Ese instinto no tiene nada que ver con la razón y las ideas, el pensamiento o las doctrinas, sin importar cuáles sean, ahí está el problema, sino con la adhesión enceguecida y fervorosa a un símbolo que lo resuelve y lo resume todo, lo encarna de manera mística y sagrada, por eso sus adoradores se pliegan de rodillas ante su sola aparición sin que al final interese el discurso que allí anida y cuyos verdaderos límites y valores se van borrando y diluyendo.
Es una versión extrema y aberrante de lo que Max Weber llamaba la “legitimidad carismática” del poder: cuando la gente se entrega enceguecida al rebaño del sectarismo y la ideología, el caudillismo y la pasión de partido, ya no hay discernimiento que valga, ni el más elemental, porque todo se vuelve un acto de fe, la aceptación irracional e indigna de unos dogmas y unas obsesiones que anulan la crítica y la libertad, el albedrío personal.
Los Derechos Humanos parecen un enunciado universal e inobjetable que sin embargo se va diluyendo y matizando de acuerdo con la ideología del que los invoca.
Obvio: todos, sepámoslo o no, tenemos una ideología, un sistema de valores e intereses que nos define, prejuicios sociales y de clase que nos condicionan en nuestra relación con el mundo y los demás; eso es así. Pero la ideología, cuando pensamos en la militancia política, puede llegar a ser también una forma de enajenación mental, una fe abrasadora que lo somete todo a sus principios y designios, hasta anular por completo la consciencia individual.
Entonces se produce una gran paradoja: la ideología –como la estupidez– es lo único que garantiza la absoluta coherencia, la vigencia de un recetario omnipresente en el que están las respuestas para todo, sin excepción, y uno solo tiene que acudir a él para explicar el mundo y darle orden y sentido, igual que en las religiones dogmáticas. Al mismo tiempo, sin embargo, la ideología tiende trampas y somete a sus feligreses a toda clase de contradicciones.

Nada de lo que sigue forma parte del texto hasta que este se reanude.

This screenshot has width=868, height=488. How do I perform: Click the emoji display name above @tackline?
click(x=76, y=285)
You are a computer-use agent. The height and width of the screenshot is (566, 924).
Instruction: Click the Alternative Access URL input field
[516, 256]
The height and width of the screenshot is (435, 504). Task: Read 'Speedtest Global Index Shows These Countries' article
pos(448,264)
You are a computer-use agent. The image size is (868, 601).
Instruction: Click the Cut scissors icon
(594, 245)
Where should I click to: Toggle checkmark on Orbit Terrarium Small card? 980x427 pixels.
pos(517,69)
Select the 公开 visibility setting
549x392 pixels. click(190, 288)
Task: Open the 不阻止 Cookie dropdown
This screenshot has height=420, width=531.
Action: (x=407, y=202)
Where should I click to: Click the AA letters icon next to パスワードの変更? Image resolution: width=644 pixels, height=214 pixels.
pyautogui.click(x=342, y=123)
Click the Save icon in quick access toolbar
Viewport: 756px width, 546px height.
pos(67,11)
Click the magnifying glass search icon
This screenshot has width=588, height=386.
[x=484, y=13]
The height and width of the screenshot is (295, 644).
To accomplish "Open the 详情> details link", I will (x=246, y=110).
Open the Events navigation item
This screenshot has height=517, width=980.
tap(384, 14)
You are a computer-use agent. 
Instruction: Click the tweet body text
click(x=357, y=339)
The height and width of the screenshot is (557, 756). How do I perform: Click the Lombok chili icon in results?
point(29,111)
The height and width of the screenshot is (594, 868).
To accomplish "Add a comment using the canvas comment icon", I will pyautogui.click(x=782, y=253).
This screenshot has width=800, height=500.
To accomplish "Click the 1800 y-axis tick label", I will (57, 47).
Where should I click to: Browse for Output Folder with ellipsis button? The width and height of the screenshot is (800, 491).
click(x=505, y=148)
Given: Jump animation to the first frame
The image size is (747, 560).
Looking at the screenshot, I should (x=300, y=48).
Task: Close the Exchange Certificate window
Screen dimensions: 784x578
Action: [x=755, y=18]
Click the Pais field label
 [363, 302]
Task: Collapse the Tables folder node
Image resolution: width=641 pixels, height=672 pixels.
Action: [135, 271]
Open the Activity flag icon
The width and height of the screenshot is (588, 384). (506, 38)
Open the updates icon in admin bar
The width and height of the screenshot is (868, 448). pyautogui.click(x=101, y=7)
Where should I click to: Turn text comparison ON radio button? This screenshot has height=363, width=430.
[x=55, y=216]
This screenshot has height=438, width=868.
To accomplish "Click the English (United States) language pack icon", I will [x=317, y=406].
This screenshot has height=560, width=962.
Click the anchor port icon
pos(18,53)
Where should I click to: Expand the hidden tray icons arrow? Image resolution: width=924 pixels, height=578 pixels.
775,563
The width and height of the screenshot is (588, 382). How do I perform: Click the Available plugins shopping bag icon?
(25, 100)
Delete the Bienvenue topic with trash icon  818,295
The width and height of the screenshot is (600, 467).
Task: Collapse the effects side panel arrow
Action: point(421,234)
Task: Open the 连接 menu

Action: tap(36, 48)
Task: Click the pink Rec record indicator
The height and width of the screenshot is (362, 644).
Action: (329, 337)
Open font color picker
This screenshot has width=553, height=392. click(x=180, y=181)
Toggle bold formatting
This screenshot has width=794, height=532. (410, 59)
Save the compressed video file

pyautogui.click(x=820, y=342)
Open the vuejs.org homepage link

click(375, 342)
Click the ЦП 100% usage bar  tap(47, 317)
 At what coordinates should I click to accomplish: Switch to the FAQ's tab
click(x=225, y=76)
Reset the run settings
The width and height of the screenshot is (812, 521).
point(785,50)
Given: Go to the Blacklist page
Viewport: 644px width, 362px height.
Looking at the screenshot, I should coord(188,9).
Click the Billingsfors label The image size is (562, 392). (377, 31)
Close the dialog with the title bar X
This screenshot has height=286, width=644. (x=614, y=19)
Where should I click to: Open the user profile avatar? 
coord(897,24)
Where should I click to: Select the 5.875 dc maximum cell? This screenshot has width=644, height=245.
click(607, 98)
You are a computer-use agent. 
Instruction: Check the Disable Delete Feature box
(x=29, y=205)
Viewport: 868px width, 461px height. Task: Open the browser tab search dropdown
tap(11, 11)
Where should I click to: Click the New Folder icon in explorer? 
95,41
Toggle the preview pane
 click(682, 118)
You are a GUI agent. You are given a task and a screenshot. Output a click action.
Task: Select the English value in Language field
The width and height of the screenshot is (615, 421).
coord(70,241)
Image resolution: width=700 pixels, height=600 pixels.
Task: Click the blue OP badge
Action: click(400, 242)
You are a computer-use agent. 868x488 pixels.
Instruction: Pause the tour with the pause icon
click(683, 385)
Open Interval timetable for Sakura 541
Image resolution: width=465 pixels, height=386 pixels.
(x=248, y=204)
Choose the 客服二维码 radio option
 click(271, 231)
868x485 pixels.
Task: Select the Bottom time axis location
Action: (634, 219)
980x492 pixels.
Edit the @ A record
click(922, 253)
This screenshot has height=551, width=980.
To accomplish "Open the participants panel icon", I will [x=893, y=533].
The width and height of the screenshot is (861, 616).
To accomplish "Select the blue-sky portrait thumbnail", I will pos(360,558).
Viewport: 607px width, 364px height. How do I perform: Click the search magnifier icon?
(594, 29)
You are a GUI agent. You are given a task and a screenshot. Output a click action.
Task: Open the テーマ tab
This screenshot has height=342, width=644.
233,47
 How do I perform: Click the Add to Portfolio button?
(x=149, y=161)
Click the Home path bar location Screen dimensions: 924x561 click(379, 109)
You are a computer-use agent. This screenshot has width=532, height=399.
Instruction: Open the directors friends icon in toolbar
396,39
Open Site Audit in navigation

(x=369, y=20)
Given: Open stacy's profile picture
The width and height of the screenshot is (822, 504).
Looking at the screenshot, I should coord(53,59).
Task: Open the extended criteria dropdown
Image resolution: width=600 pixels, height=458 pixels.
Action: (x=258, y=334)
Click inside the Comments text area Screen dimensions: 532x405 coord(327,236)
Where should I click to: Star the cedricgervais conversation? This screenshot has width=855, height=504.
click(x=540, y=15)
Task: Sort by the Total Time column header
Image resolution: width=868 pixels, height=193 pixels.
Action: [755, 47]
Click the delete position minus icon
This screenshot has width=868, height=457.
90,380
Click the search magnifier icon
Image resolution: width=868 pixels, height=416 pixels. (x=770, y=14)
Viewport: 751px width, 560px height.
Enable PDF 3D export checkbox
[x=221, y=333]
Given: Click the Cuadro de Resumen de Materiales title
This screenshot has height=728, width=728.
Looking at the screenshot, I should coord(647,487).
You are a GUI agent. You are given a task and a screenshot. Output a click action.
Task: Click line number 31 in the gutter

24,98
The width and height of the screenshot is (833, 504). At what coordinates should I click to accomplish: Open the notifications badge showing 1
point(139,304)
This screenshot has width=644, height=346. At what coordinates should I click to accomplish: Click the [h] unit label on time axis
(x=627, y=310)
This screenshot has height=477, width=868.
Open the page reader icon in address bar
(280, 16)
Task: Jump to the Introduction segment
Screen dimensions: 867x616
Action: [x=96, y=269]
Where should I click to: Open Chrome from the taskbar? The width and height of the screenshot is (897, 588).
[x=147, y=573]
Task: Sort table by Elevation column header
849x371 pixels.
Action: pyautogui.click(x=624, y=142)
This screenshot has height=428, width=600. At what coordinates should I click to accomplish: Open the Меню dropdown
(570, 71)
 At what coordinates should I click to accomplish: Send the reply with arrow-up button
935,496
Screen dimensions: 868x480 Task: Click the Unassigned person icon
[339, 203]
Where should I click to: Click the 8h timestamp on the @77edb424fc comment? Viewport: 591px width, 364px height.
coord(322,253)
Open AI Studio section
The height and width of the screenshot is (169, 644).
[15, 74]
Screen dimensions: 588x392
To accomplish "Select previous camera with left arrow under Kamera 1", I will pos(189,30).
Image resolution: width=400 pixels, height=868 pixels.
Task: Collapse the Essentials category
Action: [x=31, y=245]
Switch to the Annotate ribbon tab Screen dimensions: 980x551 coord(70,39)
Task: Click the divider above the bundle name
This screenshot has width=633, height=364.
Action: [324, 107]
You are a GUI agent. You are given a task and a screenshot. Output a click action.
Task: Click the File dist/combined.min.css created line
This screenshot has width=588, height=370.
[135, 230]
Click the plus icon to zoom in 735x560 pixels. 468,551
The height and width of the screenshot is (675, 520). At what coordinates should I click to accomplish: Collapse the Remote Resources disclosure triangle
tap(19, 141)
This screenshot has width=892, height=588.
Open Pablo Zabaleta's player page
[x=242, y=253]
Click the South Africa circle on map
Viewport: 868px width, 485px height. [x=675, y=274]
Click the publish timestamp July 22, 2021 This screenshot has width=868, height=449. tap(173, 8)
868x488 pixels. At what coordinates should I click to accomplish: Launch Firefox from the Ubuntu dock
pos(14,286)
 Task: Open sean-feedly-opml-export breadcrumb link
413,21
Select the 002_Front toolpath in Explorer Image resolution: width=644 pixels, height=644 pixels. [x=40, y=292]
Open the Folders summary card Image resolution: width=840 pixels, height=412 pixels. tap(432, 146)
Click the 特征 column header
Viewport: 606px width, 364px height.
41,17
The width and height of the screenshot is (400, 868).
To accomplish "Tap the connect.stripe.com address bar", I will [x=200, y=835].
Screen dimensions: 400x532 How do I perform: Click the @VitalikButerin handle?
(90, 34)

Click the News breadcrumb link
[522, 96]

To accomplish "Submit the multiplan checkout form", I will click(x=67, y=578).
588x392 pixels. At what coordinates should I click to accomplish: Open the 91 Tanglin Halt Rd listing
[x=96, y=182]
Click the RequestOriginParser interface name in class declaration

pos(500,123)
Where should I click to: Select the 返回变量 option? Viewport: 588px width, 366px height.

Porque en muchos casos las ideologías se inspiran en valores absolutos que luego ellas mismas, según el inamovible código de lealtad que imponen, se van volviendo relativos y fungibles. Los Derechos Humanos, por ejemplo, así en mayúsculas y todo: los Derechos Humanos parecen un enunciado universal e inobjetable que sin embargo se va diluyendo y matizando de acuerdo con la ideología del que los invoca, a veces de manera vehemente.
“¿Por qué ahí sí y allá no?”, suele ser una pregunta muy válida cuando es innegable la ambivalencia con que tanta gente reacciona ante hechos idénticos pero con coordenadas ideológicas opuestas. Por qué muchas feministas, por ejemplo, justifican y toleran regímenes o partidos en los que campea la misoginia; por qué tantos humanitaristas, por ejemplo, juzgan distinto el mismo horror que ocurre en lugares diferentes de la Tierra.
Sí: porque todo tiene un contexto y una historia, cada cosa del mundo es única y particular. Pero también porque hay quienes prefieren la ideología a la realidad, basta hacer la prueba.